Keras ImageDataGenerator with flow, Got ValueError: `x` (images tensor) and `y` (labels) should have-CodePudding

I'm working out the CNN course on Coursera, and as I try to solve the assignment notebook, this is the error thrown at me.

ValueError: `x` (images tensor) and `y` (labels) should have the same length. Found: x.shape = (27455, 28, 28, 1), y.shape = (7172, 28, 28, 1)

But aren't they of the same length? (the dimension that is.) The following is my code block that is creating the issue:

# GRADED FUNCTION: train_val_generators
def train_val_generators(training_images, training_labels, validation_images, validation_labels):
  """
  Creates the training and validation data generators
  
  Args:
    training_images (array): parsed images from the train CSV file
    training_labels (array): parsed labels from the train CSV file
    validation_images (array): parsed images from the test CSV file
    validation_labels (array): parsed labels from the test CSV file
    
  Returns:
    train_generator, validation_generator - tuple containing the generators
  """
  ### START CODE HERE

  # In this section, you will have to add another dimension to the data
  # So, for example, if your array is (10000, 28, 28)
  # You will need to make it (10000, 28, 28, 1)
  # Hint: np.expand_dims

  training_images = np.expand_dims(training_images, axis=3)
  validation_images = np.expand_dims(validation_images, axis=3)
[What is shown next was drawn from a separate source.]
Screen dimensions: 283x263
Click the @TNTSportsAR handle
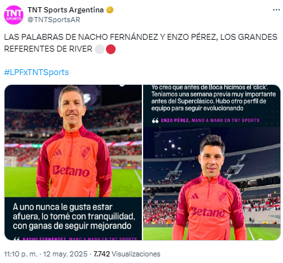pos(54,20)
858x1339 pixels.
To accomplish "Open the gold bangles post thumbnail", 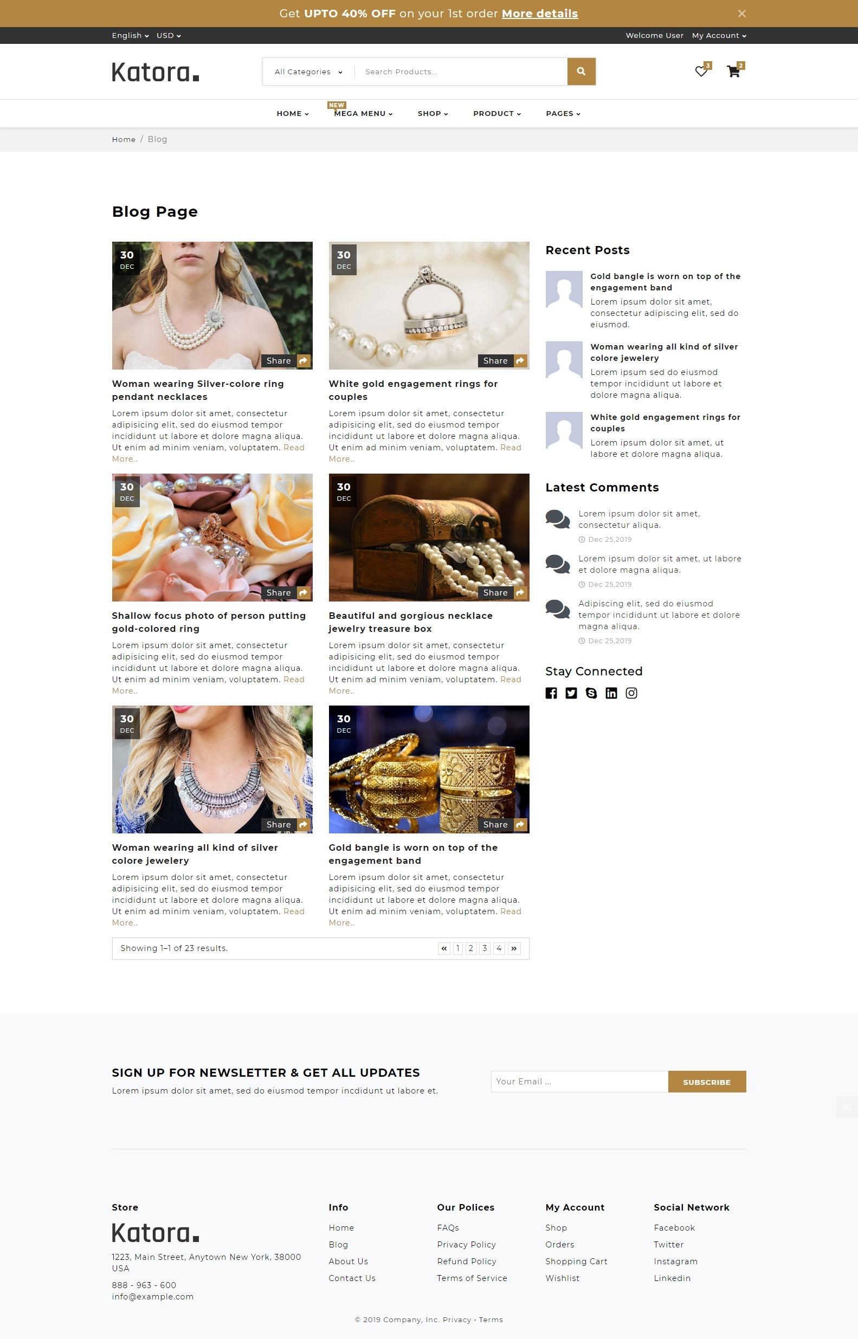I will (x=429, y=769).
  print(training_images.shape)
  print(validation_images.shape)

  

  # Instantiate the ImageDataGenerator class 
  # Don't forget to normalize pixel values 
  # and set arguments to augment the images (if desired)
  train_datagen = ImageDataGenerator(
    # Your Code Here
    rescale = 1./255,
    rotation_range = 40,
    width_shift_range = 0.2,
    height_shift_range = 0.2,
    shear_range = 0.2,
    zoom_range = 0.2,
    horizontal_flip = True,
    fill_mode = 'nearest'
    )


  # Pass in the appropriate arguments to the flow method
  train_generator = train_datagen.flow(x=training_images,
                                       y=validation_images,
                                       batch_size=32) 

  
  # Instantiate the ImageDataGenerator class (don't forget to set the rescale argument)
  # Remember that validation data should not be augmented
  validation_datagen = ImageDataGenerator(
      rescale = 1./255
  )

  # Pass in the appropriate arguments to the flow method
  validation_generator = validation_datagen.flow(x=training_images,
                                                 y=validation_images,
                                                 batch_size=32) 

  ### END CODE HERE

  return train_generator, validation_generator

After running this cell, it's working fine and adding an extra dimension to my images. The following code cell raises the above-mentioned issue.

# Test your generators
train_generator, validation_generator = train_val_generators(training_images, training_labels, validation_images, validation_labels)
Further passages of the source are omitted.